* Start Materials provided *
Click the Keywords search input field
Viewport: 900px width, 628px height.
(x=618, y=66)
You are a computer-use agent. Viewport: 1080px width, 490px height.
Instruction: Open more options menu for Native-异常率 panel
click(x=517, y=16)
* End Materials provided *
> The task
Set out as a JSON list of strings the lines of the listing from the line with "You are a computer-use" through the end of the listing, one string per line, leaving out blank lines.

> Reply to the task
[
  "You are a computer-use agent. Viewport: 1080px width, 490px height.",
  "Instruction: Open more options menu for Native-异常率 panel",
  "click(x=517, y=16)"
]